Di Brandt, Now You Care

from les îles de la Madeleine
& Miquelon’s land spit to Tofino’s
Galapagos

salt water washes deeds
over sunken coral seed pearl grit
by solitude’s land mines:

nuclear core mushrooms
from inside Mururoa

women keen salt
into sable
gather kelp

green, green boils
over spiny urchins. soft flesh

essence: ambergris

what happens to sand
when lightning strikes

incandescent new forms borne

atoms
into the world:

2. cold

blood winter

she was caught in a March storm last winter
in small-town Saskatchewan. black woman

lived a long time there, never
experienced such a fight. elements.

wandered through whiteout, climbed drifts
towards locked alleys, found at last by

RCMP four-wheel drive security. winds
dogged steps like tumbleweed,

her life infected blood. hiv visions (Jesus, hallucinogens)
blood weeds. another refugee woman dug

old knees in soils better suited for tumbling.
the bounty of homelessness whispers its story.

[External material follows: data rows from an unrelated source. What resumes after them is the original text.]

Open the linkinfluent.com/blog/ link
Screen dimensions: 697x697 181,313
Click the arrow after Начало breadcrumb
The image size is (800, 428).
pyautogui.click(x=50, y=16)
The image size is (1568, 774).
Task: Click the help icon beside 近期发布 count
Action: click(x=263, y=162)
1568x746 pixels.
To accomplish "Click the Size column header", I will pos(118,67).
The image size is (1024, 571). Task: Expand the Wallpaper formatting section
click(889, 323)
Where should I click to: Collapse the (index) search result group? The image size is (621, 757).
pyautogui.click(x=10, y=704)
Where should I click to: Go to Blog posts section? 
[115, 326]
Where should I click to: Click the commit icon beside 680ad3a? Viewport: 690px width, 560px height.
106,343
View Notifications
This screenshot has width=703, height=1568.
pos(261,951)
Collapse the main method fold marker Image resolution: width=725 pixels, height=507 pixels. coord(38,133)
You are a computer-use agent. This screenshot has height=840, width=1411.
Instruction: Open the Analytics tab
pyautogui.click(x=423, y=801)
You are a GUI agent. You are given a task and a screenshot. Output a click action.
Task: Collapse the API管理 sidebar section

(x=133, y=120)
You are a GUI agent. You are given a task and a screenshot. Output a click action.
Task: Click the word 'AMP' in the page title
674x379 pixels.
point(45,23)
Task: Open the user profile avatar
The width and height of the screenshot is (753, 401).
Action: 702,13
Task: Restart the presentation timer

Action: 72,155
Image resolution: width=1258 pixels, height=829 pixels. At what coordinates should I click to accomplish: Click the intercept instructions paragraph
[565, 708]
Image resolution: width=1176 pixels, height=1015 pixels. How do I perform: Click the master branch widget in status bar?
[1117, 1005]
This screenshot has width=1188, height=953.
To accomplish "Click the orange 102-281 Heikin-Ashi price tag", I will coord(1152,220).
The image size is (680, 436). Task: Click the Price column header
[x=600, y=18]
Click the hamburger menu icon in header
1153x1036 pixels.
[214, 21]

she struggled across nothing that led
to her perhaps death. wondered what caprice

made her Lord leave her on that prairie
red till next cold, nothing white.

3. after light

it's not small, this moment winter crunch of snow
below imagination crisper than possible

it’s not neighbour's kid crackling cross ice deck, toqued
on plastic snow board, shadow absence of Alberta moon

not hay bales, horses, creaky sleigh, tractor, lost
old power. my father walks borrowed boots above sunswept

February rural mile. pancakes, kitchen patchwork black/white
range near hot coffee pot, mother's oxygen wheezes

nor gas fires distant laughters gnarled knitting fingers. sun slants
across that jade plant taller than some human bones

neither silence nor knowing this too shall pass, dark moments
en route through valleys. it's not awareness of pain

suppressed, this multivitamin ground gone waste
in saddened country. more, it’s catch of breath,

air into skin faded to telluric surge beneath frozen feet.
evening waits for what comes next,

not having any reason.

4. open

against forgetting
(for Carolyn Forché)

someone suggested
removal

fruitless trees
to plant an orchard

replacing stones gathered by
sea with semi-precious gems

(soul leaves body)

regret lost silhouettes, black
nightglow sky over valley

roots, stumps, knolls,
craggy wanderings of bark.

memory burgeons into
springs while sap lingers.

old buildings crumble.
some black white

wish, these unnameable branches,
skyward moss, this taste of pebbles.